Die Antidiskriminierungsstelle, Betroffenenverbände sowie Oppositionspolitiker*innen reagieren kritisch. "Das neue Gesetz ist Augenwischerei", sagt Julia Monro von der dgti im Gespräch mit Siegessäule. "Es gibt zum Teil sogar Verschlechterungen. Das hat mit Selbstbestimmung nichts zu tun." Die BVT* fordert in einem offenen Brief, Regelungen zu schaffen, "die frei von Fremdbestimmung und Zwangsberatungen mit Begutachtungscharakter sind; die nicht bei Gerichten, sondern einheitlich bei den Standesämtern angesiedelt sind; die keine Antragsverfahren, sondern Erklärungsverfahren sind."

Es gibt eine geschlechtliche Vielfalt jenseits herkömmlicher Geschlechtsvorstellungen
BVT*

Auch die Plakataktion ist eine Antwort auf den Gesetzentwurf der Bundesregierung. Auf sechs verschiedenen Postern sind trans* Menschen mit anprangernden Forderungen abgebildet. Zum Beispiel: "Begutachtung überflüssig. Achtung reicht" oder "Wir wollen kein Stück von eurem Kuchen, wir wollen ein neues Rezept".

"Es gibt eine geschlechtliche Vielfalt jenseits herkömmlicher Geschlechtsvorstellungen", schreibt die BVT* in einer Pressemitteilung zu der Posteraktion. "Diese Menschen haben das Recht auf einen selbstbestimmten Geschlechtseintrag, wie in der Europaratsresolution 2048 gefordert, durch Artikel 8 der Europäischen Menschenrechtskonvention geschützt und vom UN-Sozialpakt angemahnt." Die Organisation verweist auf Länder, in denen Personenstandsänderungen auf Grundlage einer Selbsterklärung bereits möglich sind: Malta, Portugal, Irland, Dänemark, Norwegen, Schweden, Argentinien und Kolumbien. "Für Deutschland ist es höchste Zeit, nachzuziehen."

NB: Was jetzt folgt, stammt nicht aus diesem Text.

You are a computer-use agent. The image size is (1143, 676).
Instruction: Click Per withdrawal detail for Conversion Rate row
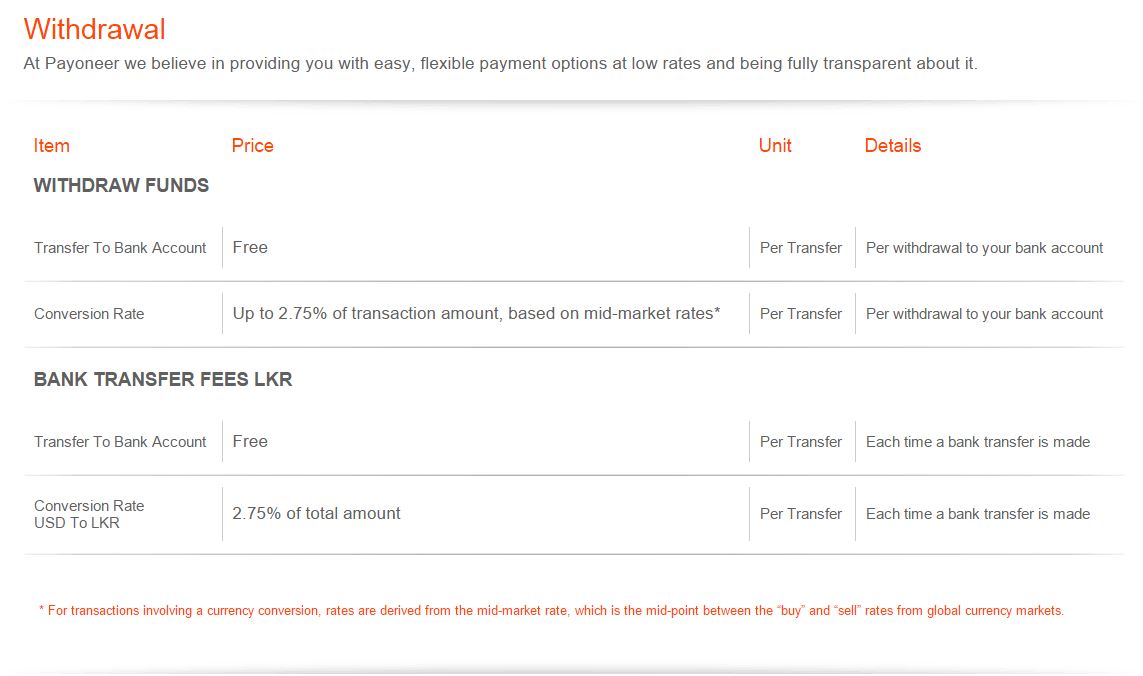(984, 314)
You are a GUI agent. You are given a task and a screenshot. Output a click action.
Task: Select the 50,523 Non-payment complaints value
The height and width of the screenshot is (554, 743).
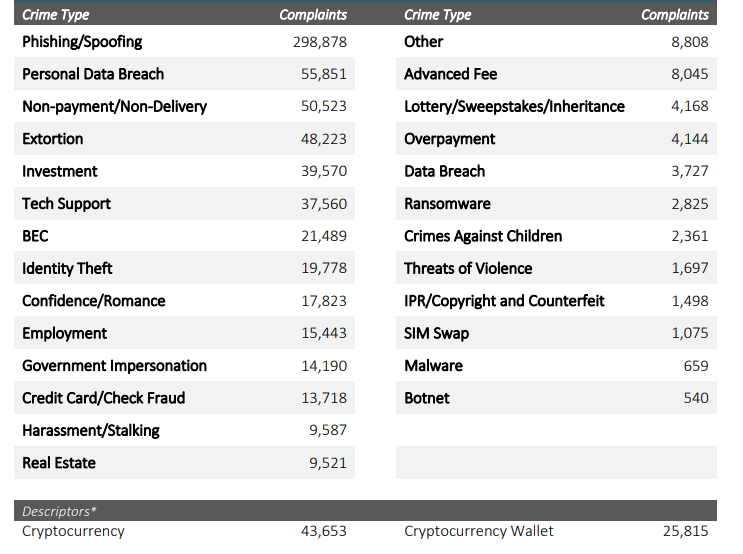pos(324,106)
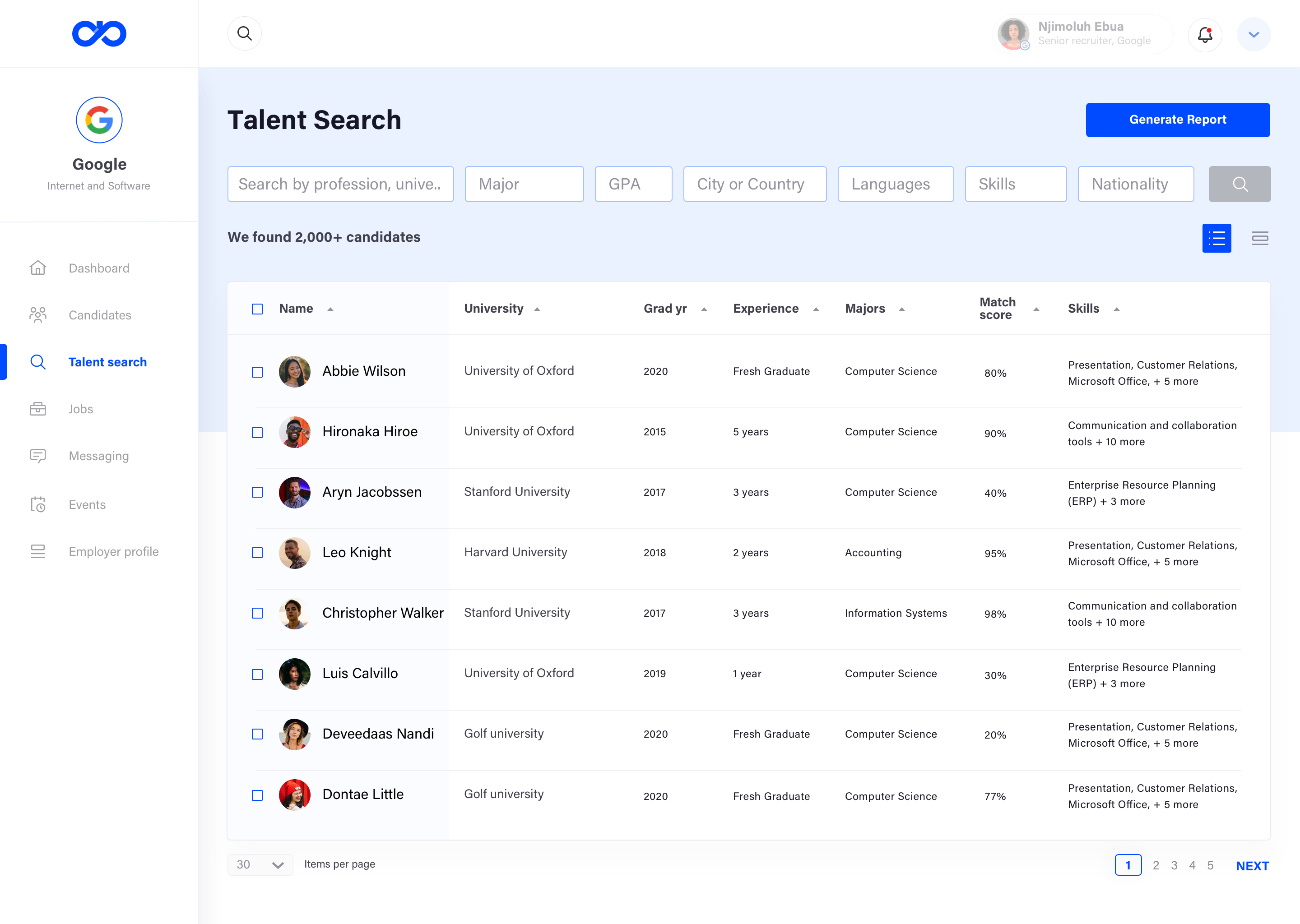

Die Plakate erscheinen zu einem historischem Datum. Vor genau fünfzig Jahren kam es in der Nacht vom 27. auf den 28. Juni vor der queeren Bar Stonewall Inn in New York zu einem Aufstand der queeren Community gegen Polizeigewalt und Diskriminierung. "Wir möchten mit dieser Plakataktion ganz ausdrücklich an die Aktivist_innen von Stonewall erinnern. Am Aufstand gegen Repressionen und Diskriminierung vor 50 Jahren waren maßgeblich trans* Personen beteiligt", schreibt die BVT*. "Ihr Vermächtnis ist für uns Motivation, weiter zu kämpfen gegen staatliche Bevormundung, Ausgrenzung und Psychopathologisierung und für geschlechtliche Selbstbestimmung und Gleichberechtigung."